Spiegelt sich hier die Gegenwart getreu wieder, so giebt eine andere Sammlung eine wohlgelungene Sitten- und Trachtenmalerei des 18. Jahrhunderts, wie sie nur der beste Schilderer jener Zeit, der bekannte und berühmte Maler und Kupferstecher Daniel Nicolaus Chodowiecki (geboren 1725 zu Danzig, gestorben 1801), in seinen feinen, anmuthigen und lebenswahren figürlichen Darstellungen zu bieten vermochte. Der Verlag von Mitscher und Röstell in Berlin veranstaltete eine „Auswahl aus des Künstlers schönsten Kupferstichen. 136 Stiche auf 30 Carton-Blättern, nach den zum Theil sehr seltenen Originalen in Lichtdruck ausgeführt von A. Frisch in Berlin“. Dem Kunstverständigen, dem Kenner und Liebhaber werden diese charakteristischen geistvollen Blätter, die von den Originalen des unübertroffenen Danziger Sitten- und Seelen-Malers in ihrer sorgfältigen und genauen Wiedergabe kaum zu unterscheiden sind, einen hohen und köstlichen Genuß gewähren.

Wenden wir uns aber nun den zeitgenössischen Künstlern und ihren Werken zu, so finden wir dieselben in einem mit erlesenem feinen Geschmacke ausgestatteten und auf hoher Stufe künstlerischer Vollendung stehenden Prachtbande vertreten, der aus dem Verlage von E. A. Seemann in Leipzig hervorgegangen ist und den Titel führt: „Moderne Kunst. Studien zur Kunstgeschichte der Gegenwart unter besonderer Berücksichtigung der Münchener, Berliner und Pariser Ausstellungen im Jahre 1883. Von Friz Bley. Mit Illustrationen in Holzschnitt, Radirung und Heliogravüre.“ In geistreichen Essays lenkt der Verfasser den Blick nicht nur auf die einzelnen Künstler und die Stellung, welche dieselben in der gesammten Culturbewegung ihrer Zeit und Nation einnehmen, sondern vermittelt auch das Erkennen tiefer liegender Erscheinungen und Fragen, die man zum Verständniß des modernen Kunstlebens erfassen muß. Die Schöpfungen der ersten Meister sind in vorzüglichen Wiedergaben vertreten.

Aus Rudolf von Gottschall’s „Deutschem Frauen-Album in Wort und Bild“.

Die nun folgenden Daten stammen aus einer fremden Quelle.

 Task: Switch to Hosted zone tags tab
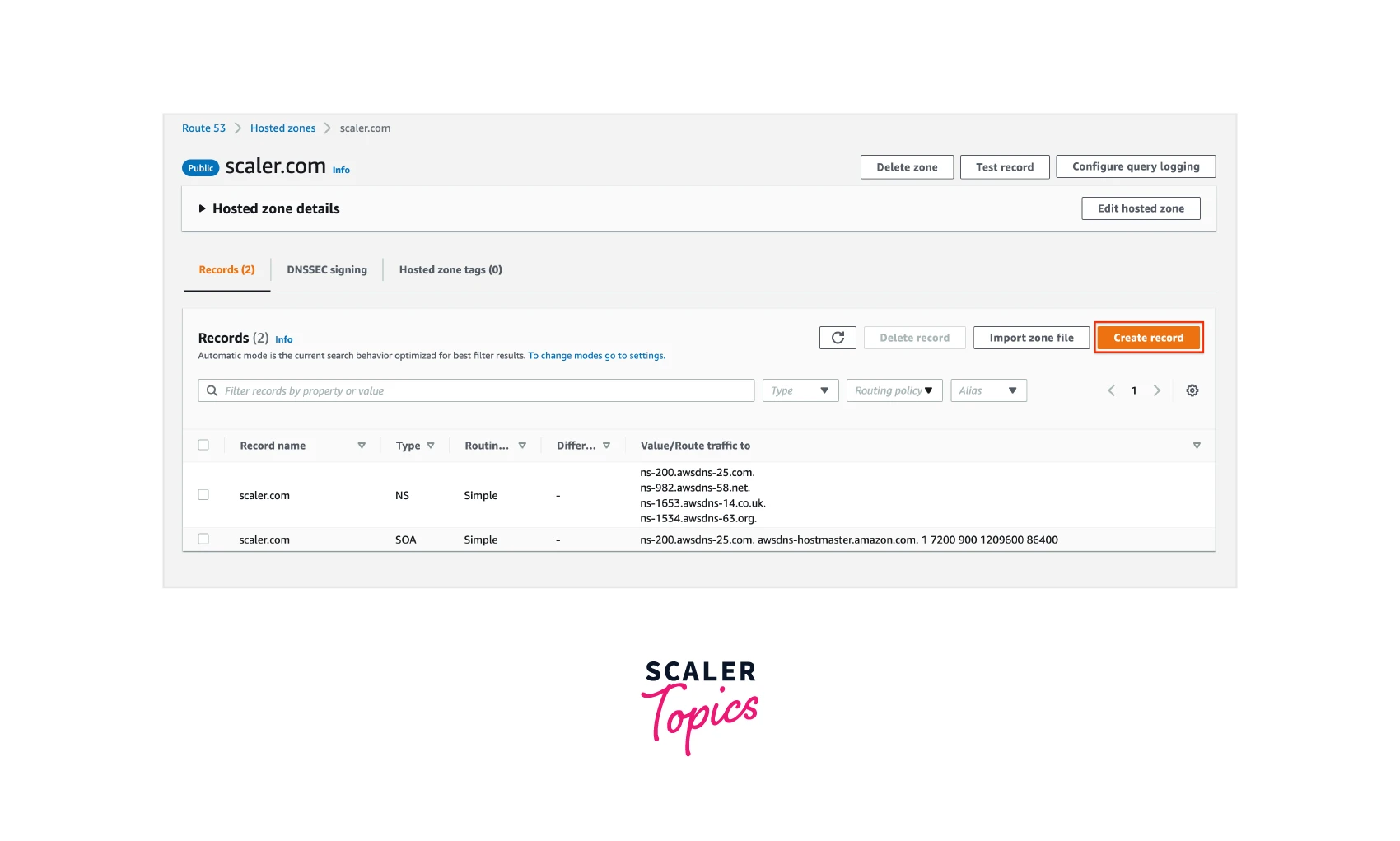(450, 270)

In einem engeren Rahmen spiegelt sich das zeitgenössische Kunstleben in der „Münchener bunten Mappe“ wieder, „Originalbeiträgen Münchener Künstler und Schriftsteller, herausgegeben von Max Bernstein (Verlagsanstalt für Kunst und Wissenschaft, vormals Fr. Bruckmann in München)“. Ein glänzendes Zeugniß für den regen und frischen Kunstsinn der bayerischen Residenz! Dichter wie Ganghofer, Greif, Heigel, Heyse, Lingg, Stieler und manche andere besten Namens haben hier einem Defregger, Diez, Grützner, Kaulbach, Lenbach, Mathias Schmid, Alexander Wagner und Anderen die Hand gereicht zu einem Bunde, dem ein eigenartiges und prächtiges Kunstwerk entsprungen ist, welchem es an Beifall nicht fehlen wird.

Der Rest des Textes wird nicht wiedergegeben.